The proposal, dubbed “SLND1: Alleviate the risk of whales,” was abruptly launched on Sunday without announcement, and the vote ended with a 97% approval rating. The scandal comes after last week's sudden layoffs of Coinbase and BlockFi and the debacle of the liquidation of Three Arrows Capital.

In addition to the turmoil of unexpected volatility and market sell-offs, rapid changes to the alleged decentralized autonomous organization, or DAO, indicate that the crypto is not as “decentralized” as its users may have thought.

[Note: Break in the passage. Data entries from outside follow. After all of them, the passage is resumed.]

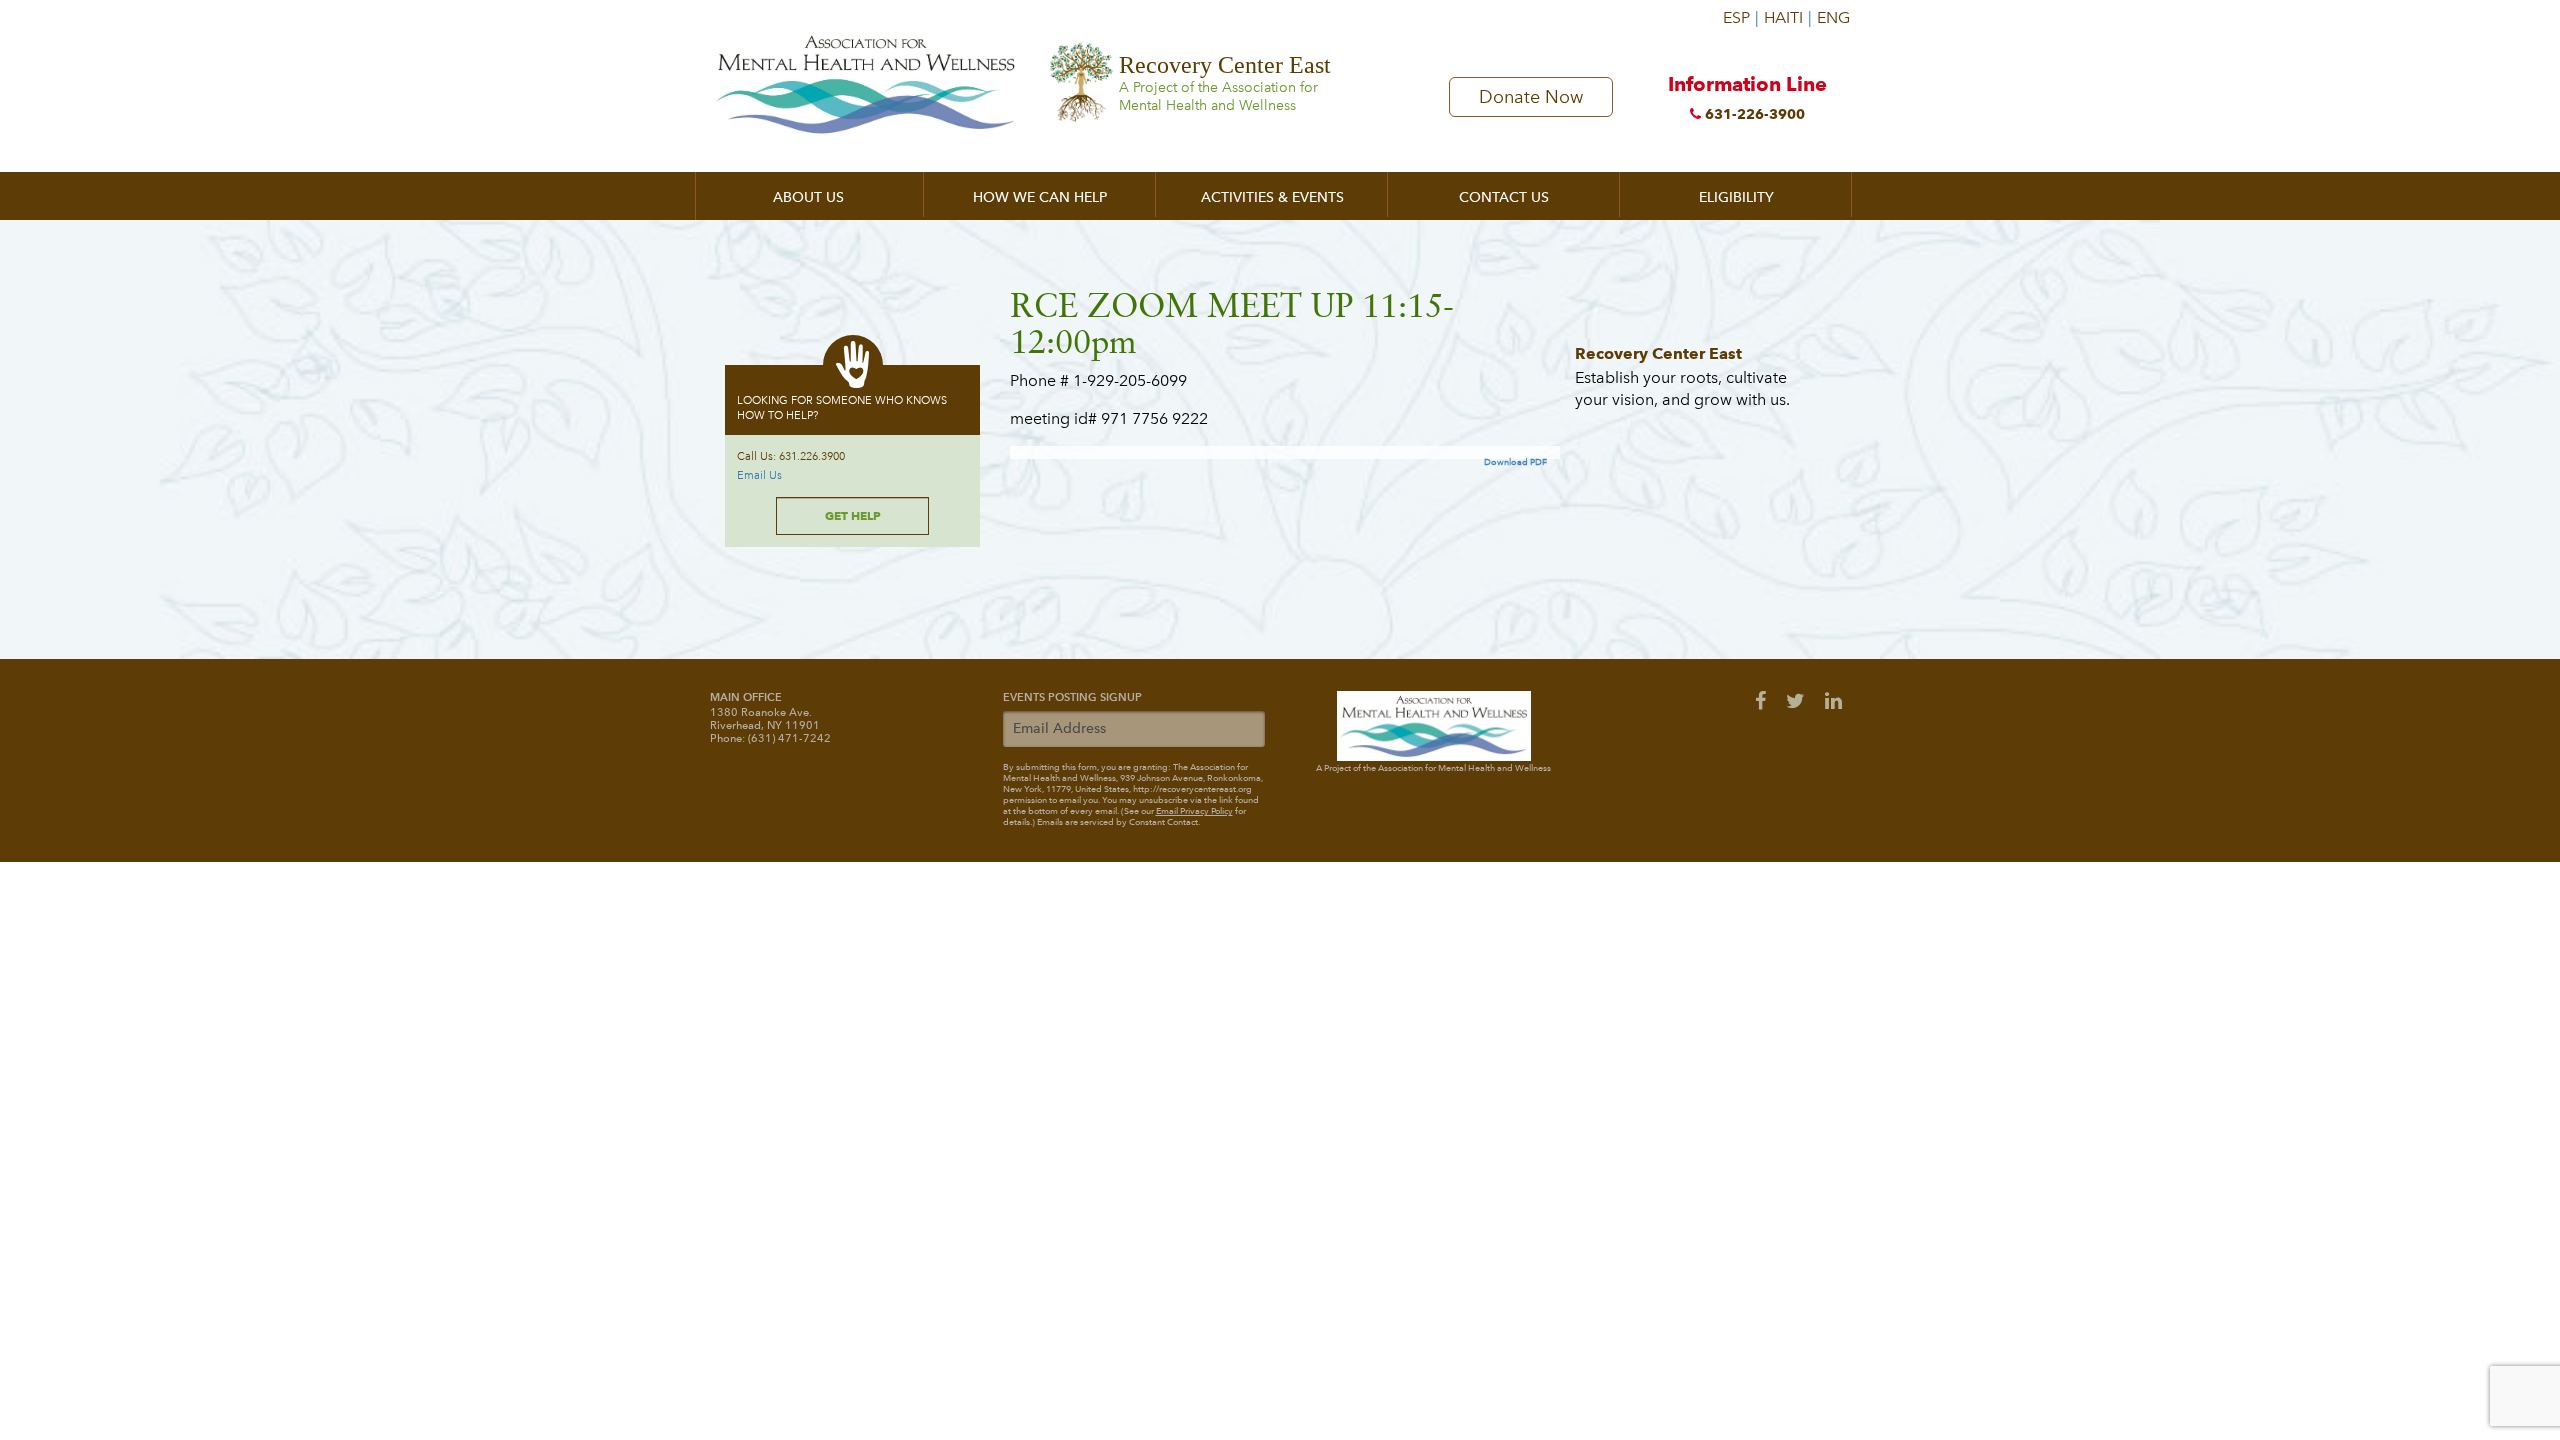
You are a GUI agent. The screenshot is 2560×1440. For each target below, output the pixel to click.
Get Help (853, 515)
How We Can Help (1040, 197)
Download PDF (1515, 462)
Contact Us (1504, 197)
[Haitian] (1787, 10)
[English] (1832, 10)
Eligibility (1736, 197)
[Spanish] (1740, 10)
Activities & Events (1272, 197)
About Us (808, 197)
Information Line (1747, 97)
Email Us (759, 475)
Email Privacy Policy (1194, 811)
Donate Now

Proposal details include the address of Whale’s wallet and deeper information on why this account caused problems for Solend. Part of the main problem is that this large account is about to be liquidated which would burden Solend and its users.

According to the proposal, "If SOL drops to $ 22.30, whale's account becomes liquidated by up to 20% of their loans ($ 21 million)." The aim of the proposal is to take control of the whale account and carry out liquidation through an OTC transaction.

The proposal was immediately followed by criticism from Twitter as usual. Arguments include the damage this move could cause to the overall picture of DeFi. Taking control of one of Solend’s wallets means that the fundamental principles of DeFi are falling apart.

This move also leaves a stain on Solend’s ability to manage his collateral. As Emin Gün Sirer, founder and CEO of Ava Labs, pointed out, additional consequences of this move could include cascading liquidations in the decentralized stock exchange (DEX) order book if the price of the Solana token falls too low.

Perhaps multiple cracks in the crypto ecosystem are beginning to be discovered through urgent, forced, and manipulated decisions made in a hurry. Taking control of DeFi wallets are far from the noble ideas that underlie the crypto culture of decentralization and such moves are likely to bring further criticism and ridicule in the sector.